Auf dem Rückweg machten wir noch einen Umweg über einen Vape Shop, der vom Mann produziertes Liquid verkauft, ich wartete draußen, wo ein paar Jungs mit mir Smalltalk machen wollten. Das sind normalerweise prima Situationen zum Indonesisch-Üben, meine Sprachkenntnisse stagnieren seit der Pandemie ein bisschen, aber ich beantwortete nur die Standardfragen (Sprichst du indonesisch, wie lange bist du schon hier, was arbeitest du, ah ist das dein Mann, wie hast du den kennengelernt?) und wandte mich dann meinen Handy zu, meine Sozialakkus waren eindeutig zu leer, um selbst Fragen zu stellen.

Zweiter Stopp auf dem Weg nach Hause bei der Schwiegermutter, da war ein Paket für den Mann angekommen. Noch Essen geholt (für mich die zweitbesten Kwetiau der Stadt) und dann endlich zu Hause, ich war ziemlich kaputt von der Hitze und der langen Fahrt. Vor dem Essen musste der Mann noch den Lichtschalter fürs Bad entameisen, das ging mit dem Staubsauger ganz gut. Wir haben hier eine Ameisenart, die zieht liebend gern in Elektrogeräte ein. Erst wars des Mannes Blutzuckermessgerät, dann der Reiskocher und diverse Steckdosen und jetzt das. Zum Glück waren es noch nicht sooo viele und sie hatten auch noch nicht ihre Eier mitgebracht.

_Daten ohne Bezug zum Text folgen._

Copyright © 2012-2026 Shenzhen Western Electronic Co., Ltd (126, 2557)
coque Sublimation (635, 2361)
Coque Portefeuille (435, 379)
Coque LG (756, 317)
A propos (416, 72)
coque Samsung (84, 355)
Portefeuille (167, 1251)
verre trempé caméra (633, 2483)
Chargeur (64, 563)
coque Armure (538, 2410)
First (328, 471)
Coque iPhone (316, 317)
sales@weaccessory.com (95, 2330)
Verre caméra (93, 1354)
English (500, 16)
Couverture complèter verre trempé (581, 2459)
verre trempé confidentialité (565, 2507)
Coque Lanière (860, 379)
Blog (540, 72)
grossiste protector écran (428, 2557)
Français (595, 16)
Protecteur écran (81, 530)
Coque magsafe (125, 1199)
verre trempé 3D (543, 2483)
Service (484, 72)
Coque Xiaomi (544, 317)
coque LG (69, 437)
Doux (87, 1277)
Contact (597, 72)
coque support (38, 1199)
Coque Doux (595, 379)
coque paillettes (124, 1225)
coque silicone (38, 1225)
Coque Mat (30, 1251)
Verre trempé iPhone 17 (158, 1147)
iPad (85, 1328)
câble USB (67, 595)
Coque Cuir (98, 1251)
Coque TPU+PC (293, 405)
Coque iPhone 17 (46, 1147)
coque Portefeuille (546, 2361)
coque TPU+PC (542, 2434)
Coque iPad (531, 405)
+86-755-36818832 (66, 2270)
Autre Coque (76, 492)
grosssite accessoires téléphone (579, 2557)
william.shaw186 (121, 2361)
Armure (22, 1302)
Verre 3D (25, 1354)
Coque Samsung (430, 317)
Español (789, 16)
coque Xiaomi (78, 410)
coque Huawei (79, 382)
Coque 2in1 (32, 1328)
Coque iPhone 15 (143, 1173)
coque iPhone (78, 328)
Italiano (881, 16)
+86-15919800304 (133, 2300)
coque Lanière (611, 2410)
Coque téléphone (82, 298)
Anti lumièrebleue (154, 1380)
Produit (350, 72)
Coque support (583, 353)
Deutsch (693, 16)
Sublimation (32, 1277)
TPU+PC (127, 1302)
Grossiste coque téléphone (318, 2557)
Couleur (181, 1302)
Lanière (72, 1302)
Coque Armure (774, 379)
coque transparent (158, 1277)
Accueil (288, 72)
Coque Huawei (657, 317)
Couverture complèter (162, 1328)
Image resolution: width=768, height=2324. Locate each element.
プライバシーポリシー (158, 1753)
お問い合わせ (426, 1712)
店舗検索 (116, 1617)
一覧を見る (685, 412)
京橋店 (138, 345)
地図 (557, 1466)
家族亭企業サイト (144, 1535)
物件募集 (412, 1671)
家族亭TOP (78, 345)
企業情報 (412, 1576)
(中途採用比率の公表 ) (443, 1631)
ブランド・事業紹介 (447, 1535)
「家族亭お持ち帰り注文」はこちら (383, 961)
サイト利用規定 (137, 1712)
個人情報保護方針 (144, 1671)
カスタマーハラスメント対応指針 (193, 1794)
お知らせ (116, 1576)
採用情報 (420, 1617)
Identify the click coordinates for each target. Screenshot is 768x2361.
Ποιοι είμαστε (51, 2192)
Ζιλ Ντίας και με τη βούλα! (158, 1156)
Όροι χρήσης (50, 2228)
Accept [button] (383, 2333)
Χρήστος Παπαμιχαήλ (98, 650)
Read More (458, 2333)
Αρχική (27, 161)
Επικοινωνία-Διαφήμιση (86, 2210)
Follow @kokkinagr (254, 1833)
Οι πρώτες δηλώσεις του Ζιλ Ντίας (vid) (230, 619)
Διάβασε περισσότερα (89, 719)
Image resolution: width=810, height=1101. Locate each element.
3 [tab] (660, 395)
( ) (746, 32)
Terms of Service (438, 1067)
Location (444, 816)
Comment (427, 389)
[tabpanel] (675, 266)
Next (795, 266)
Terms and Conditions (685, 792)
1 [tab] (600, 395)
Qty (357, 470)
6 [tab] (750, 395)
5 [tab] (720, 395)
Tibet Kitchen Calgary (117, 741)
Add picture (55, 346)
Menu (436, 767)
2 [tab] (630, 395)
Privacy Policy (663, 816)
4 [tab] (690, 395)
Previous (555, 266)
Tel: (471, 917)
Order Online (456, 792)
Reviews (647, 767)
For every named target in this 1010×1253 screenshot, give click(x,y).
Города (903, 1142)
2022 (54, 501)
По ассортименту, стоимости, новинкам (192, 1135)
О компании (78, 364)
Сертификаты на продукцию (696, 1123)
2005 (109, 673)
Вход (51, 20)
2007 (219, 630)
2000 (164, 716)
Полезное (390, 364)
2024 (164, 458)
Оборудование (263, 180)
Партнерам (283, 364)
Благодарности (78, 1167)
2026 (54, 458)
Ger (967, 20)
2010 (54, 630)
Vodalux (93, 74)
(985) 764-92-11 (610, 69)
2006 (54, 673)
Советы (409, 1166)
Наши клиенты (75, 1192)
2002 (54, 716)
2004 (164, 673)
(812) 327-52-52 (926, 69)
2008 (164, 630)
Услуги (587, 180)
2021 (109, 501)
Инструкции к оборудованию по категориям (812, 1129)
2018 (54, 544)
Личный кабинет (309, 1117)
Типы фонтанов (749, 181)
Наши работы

Abendessen, dazu eine Folge Game of Thrones, das gucken wir grad noch mal an und Staffel 3 ist auch noch ganz okay. Was mir auffällt: Es gibt erstaunlich viele weibliche Charaktere, die sich „männlich“ verhalten (z. B. Arya oder Brienne) und das gefeiert wird, aber umgekehrt kommt keine einzige männliche Person vor, die ungestraft „weibliche“ Dinge tun darf. Von nichtbinären Figuren ganz zu schweigen. Ich wünsche mir mehr Filme und Serien und Bücher, in denen Männer stricken, sich schminken, Röcke tragen, shoppen gehen, kochen, sich um Kinder kümmern, Musik hören, den Tisch decken, Gefühle zeigen, ohne dass es als Gag dient und sich drüber lustig gemacht wird, das ist doch nun wirklich nicht zu viel verlangt.

Früh zu Bett, weil kaputt, diesmal ganz ohne Katzenbegleitung. Manfred hat Bettverbot, weil er neulich meine Decke markiert hat und Nina durfte nicht mit, weil sie in Kuschellaune gern in meinen Arm beißt, aber da hab ich grad ein Ekzem, das ich mit einer Salbe behandle und die darf sie nicht in den Mund kriegen. Bisschen Altos Aventure gespielt, dann mit Dune-Hörbuch eingeschlafen.